Lo más grave parece ser el mensaje que el legislador enviaría a los padres de hijos menores cuando están atravesando una situación de ruptura de la vida en común. Sin duda, si la norma privilegia al que resida con el menor, el padre y la madre lucharán por mantener consigo a los niños cuando vean que peligra la relación matrimonial o de convivencia. Si son un poco mayores tratarán de convencerlos por todas las formas de irse a vivir con ellos. En el fondo, justo lo que se quería evitar: que los niños se conviertan en objeto de presiones y chantajes en las disputas del matrimonio o la convivencia extramatrimonial. No puede argüirse en contra que para eso se exige que intervenga el juez; primero porque, como ya vimos, no queda nada claro en qué forma y en qué plazo debería intervenir el juez, y segundo, porque en el proceso judicial es evidente que tendrá mayores ventajas para obtener la tuición el padre o madre que ya está residiendo con los menores. La lucha por quedarse con ellos en caso de separación se augura encarnizada.

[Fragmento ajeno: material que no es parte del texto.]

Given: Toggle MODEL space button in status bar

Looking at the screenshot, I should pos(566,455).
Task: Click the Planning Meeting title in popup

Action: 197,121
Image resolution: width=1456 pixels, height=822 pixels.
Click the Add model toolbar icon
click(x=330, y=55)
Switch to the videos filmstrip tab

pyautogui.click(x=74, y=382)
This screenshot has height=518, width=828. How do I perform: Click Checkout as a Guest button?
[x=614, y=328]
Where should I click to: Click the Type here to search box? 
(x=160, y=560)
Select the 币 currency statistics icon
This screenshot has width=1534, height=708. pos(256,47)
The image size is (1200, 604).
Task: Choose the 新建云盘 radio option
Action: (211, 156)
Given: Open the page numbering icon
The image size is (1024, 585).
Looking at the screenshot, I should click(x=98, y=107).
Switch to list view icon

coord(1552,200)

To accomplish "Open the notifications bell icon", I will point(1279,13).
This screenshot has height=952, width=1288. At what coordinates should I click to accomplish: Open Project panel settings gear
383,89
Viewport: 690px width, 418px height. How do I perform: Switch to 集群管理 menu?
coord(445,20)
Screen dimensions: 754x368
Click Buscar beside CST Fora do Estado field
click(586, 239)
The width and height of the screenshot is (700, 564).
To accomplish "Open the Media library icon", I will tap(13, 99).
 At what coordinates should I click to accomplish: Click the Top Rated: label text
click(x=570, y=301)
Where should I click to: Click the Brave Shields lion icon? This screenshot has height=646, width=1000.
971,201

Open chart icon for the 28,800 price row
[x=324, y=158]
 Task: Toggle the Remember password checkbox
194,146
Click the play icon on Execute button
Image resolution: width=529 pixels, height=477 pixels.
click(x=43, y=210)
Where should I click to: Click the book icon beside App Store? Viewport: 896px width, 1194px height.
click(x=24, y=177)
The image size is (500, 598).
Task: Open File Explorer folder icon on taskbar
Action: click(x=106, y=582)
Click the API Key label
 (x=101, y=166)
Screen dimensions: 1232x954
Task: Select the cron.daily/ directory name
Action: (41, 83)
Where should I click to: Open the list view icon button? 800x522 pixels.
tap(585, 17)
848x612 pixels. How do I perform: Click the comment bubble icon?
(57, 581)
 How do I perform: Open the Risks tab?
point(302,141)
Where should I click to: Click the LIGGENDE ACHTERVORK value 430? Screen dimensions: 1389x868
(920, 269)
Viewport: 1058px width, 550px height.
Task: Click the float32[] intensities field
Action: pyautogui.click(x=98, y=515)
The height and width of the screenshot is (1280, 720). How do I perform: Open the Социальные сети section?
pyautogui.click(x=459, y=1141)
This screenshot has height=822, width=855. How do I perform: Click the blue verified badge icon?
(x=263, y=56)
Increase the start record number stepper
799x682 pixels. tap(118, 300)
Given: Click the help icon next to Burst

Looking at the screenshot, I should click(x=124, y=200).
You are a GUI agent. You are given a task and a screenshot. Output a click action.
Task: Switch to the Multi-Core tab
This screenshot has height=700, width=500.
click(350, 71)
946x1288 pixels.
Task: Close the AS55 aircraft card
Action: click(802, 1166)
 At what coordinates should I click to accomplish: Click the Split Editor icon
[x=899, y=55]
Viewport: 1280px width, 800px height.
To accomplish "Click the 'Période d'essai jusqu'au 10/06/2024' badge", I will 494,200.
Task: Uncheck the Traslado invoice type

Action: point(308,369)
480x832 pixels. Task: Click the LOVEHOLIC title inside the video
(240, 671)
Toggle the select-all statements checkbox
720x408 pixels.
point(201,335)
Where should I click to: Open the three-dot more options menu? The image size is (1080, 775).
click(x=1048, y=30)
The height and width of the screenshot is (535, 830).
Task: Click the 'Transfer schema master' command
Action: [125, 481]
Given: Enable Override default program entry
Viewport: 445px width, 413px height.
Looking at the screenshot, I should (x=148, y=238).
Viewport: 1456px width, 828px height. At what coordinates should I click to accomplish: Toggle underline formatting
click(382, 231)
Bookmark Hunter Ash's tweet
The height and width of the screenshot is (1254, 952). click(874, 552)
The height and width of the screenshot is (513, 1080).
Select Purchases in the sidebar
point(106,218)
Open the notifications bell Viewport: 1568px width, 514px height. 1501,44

Todo por no querer decir directamente lo que la experiencia y el sentido común aconsejan: que los niños menores, a falta de acuerdo deben quedarse con uno de los padres, (parece manifiesto que al menos en niños de corta edad, la elegida en principio debería ser la madre), hasta que el juez decida lo contrario, siempre y cuando el otro progenitor no está conforme y requiera un pronunciamiento sobre ello.
Es de esperar que la Cámara de Diputados rechace el cambio propuesto por el Senado e insista en el proyecto aprobado en primer trámite constitucional. Se dará así la oportunidad para que una Comisión mixta enmiende lo que claramente es un error legislativo de imprevisibles consecuencias.